**Task description**
Could you extract the part of the web crawler tutorial between "Controller with main" and "for this crawl.", inclusive, and copy it word for word?

**Exercise text**
========

How to write a basic Web Crawler

§How to write a basic Web Crawler

§Installation

IntelliJ IDEA or Eclipse
Crawler4j: Download latest crawler4j-x.x-jar-with-dependencies.jar
Creat new a new project & Add External JARs

Project Structure (CTRL +SHIFT +ALT + S on Windows/Linux, ⌘ + ; on Mac OS X) -> Libraries , click +

Write classes as Quickstart

Controller with main function

public class Controller {
    public static void main(String[] args) throws Exception {
        String crawlStorageFolder = "/data/crawl";
        int numberOfCrawlers = 7;
        CrawlConfig config = new CrawlConfig();
        config.setCrawlStorageFolder(crawlStorageFolder);
        /*
         * Instantiate the controller for this crawl.
         */
        PageFetcher pageFetcher = new PageFetcher(config);
        RobotstxtConfig robotstxtConfig = new RobotstxtConfig();
        RobotstxtServer robotstxtServer = new RobotstxtServer(robotstxtConfig, pageFetcher);
        CrawlController controller = new CrawlController(config, pageFetcher, robotstxtServer);
        /*
         * For each crawl, you need to add some seed urls. These are the first
         * URLs that are fetched and then the crawler starts following links
         * which are found in these pages
         */
        controller.addSeed("http://www.viterbi.usc.edu/");
        /*
         * Start the crawl. This is a blocking operation, meaning that your code
         * will reach the line after this only when crawling is finished.
         */
        controller.start(MyCrawler.class, numberOfCrawlers);
    }
}

MyCrawler extends WebCrawler

public class MyCrawler extends WebCrawler {
    private final static Pattern FILTERS = Pattern.compile(".*(\\.(css|js|gif|jpg"
            + "|png|mp3|mp3|zip|gz))$");
/**
 * This method receives two parameters. The first parameter is the page
 * in which we have discovered this new url and the second parameter is
 * the new url. You should implement this function to specify whether
 * the given url should be crawled or not (based on your crawling logic).
 * In this example, we are instructing the crawler to ignore urls that
 * have css, js, git, ... extensions and to only accept urls that start
 * with "http://www.viterbi.usc.edu/". In this case, we didn't need the
 * referringPage parameter to make the decision.
 */
    @Override
    public boolean shouldVisit(Page referringPage, WebURL url) {
        String href = url.getURL().toLowerCase();
        return !FILTERS.matcher(href).matches()
                && href.startsWith("http://www.viterbi.usc.edu/");
    }

    /**
     * This function is called when a page is fetched and ready
     * to be processed by your program.
     */
    @Override
    public void visit(Page page) {
        String url = page.getWebURL().getURL();
        System.out.println("URL: " + url);
        if (page.getParseData() instanceof HtmlParseData) {
            HtmlParseData htmlParseData = (HtmlParseData) page.getParseData();
            String text = htmlParseData.getText();
            String html = htmlParseData.getHtml();
            Set<WebURL> links = htmlParseData.getOutgoingUrls();

            System.out.println("Text length: " + text.length());
            System.out.println("Html length: " + html.length());
            System.out.println("Number of outgoing links: " + links.size());
        }
    }
}

Do not forget import!

========

**Exercise data**
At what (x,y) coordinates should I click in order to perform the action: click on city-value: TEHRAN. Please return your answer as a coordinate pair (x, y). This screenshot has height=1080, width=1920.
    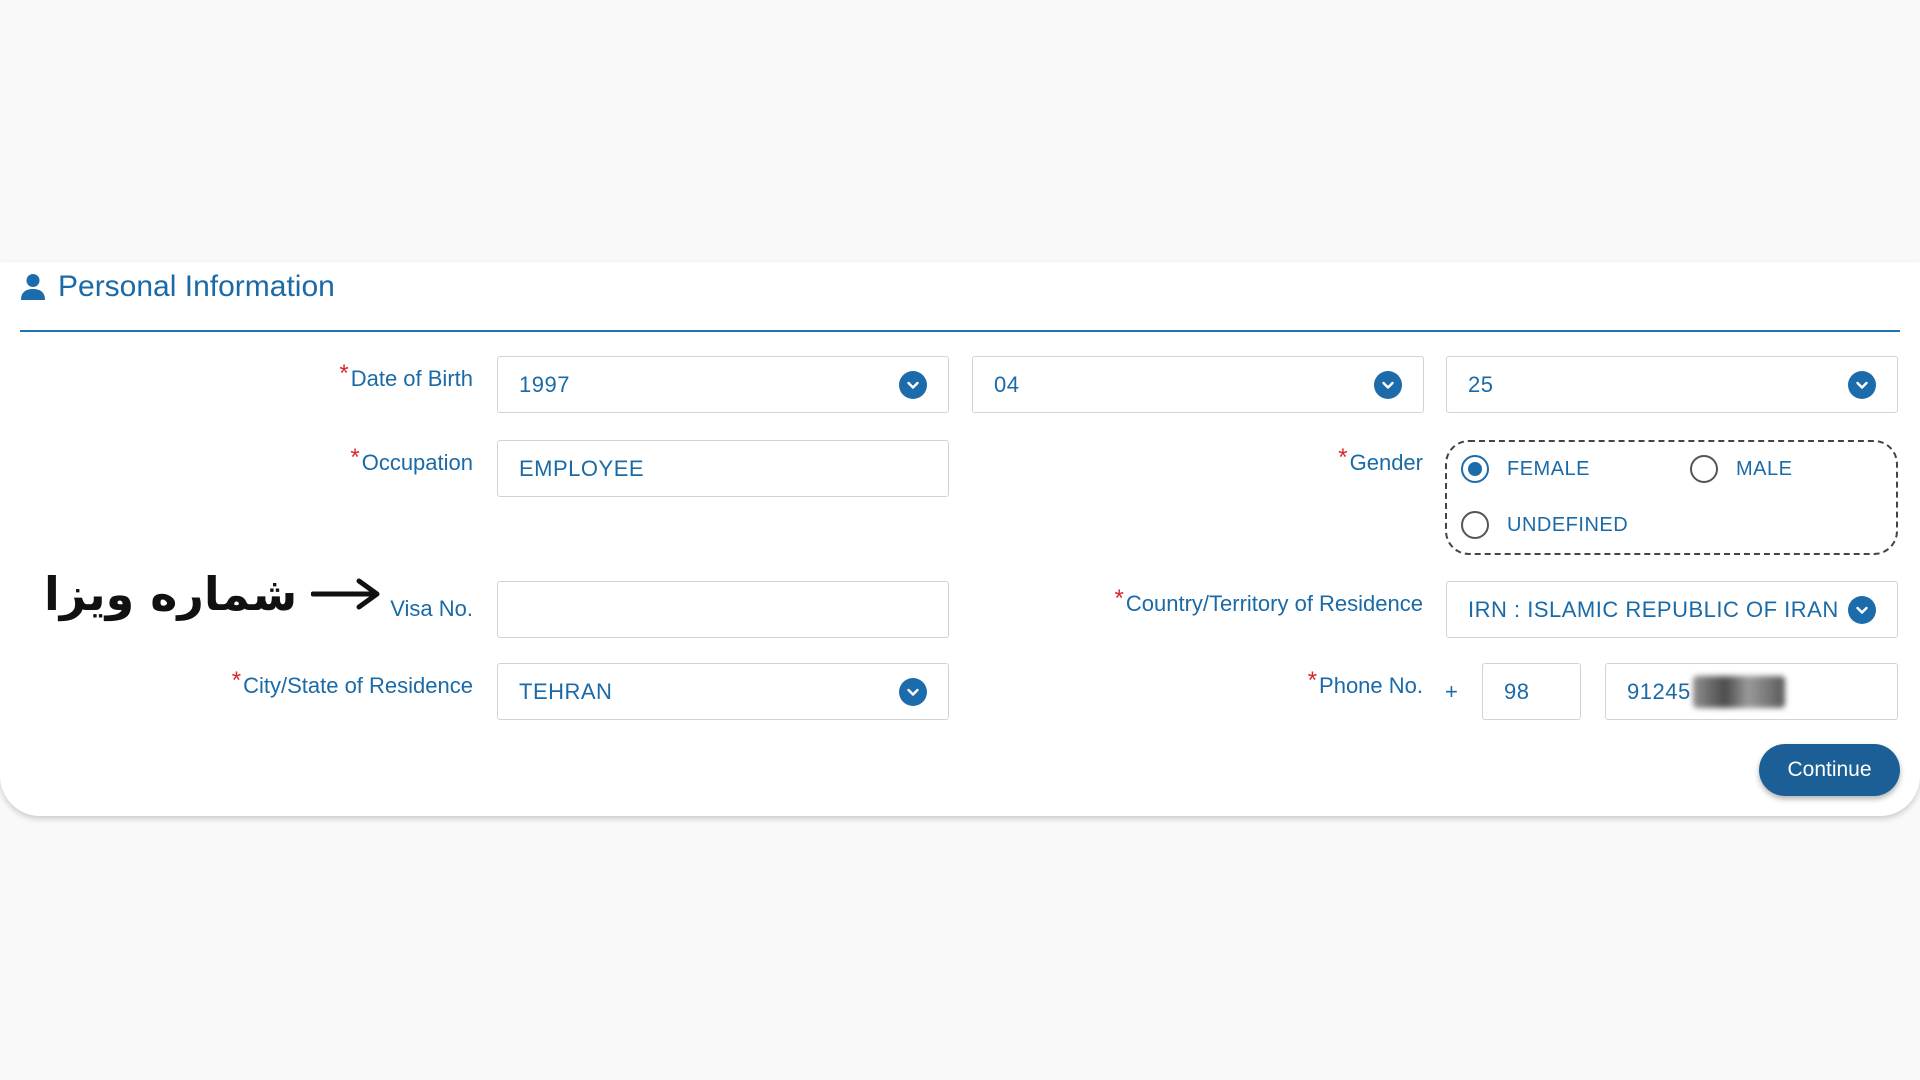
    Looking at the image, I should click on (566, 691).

========

**Exercise result**
Controller with main function

public class Controller {
    public static void main(String[] args) throws Exception {
        String crawlStorageFolder = "/data/crawl";
        int numberOfCrawlers = 7;
        CrawlConfig config = new CrawlConfig();
        config.setCrawlStorageFolder(crawlStorageFolder);
        /*
         * Instantiate the controller for this crawl.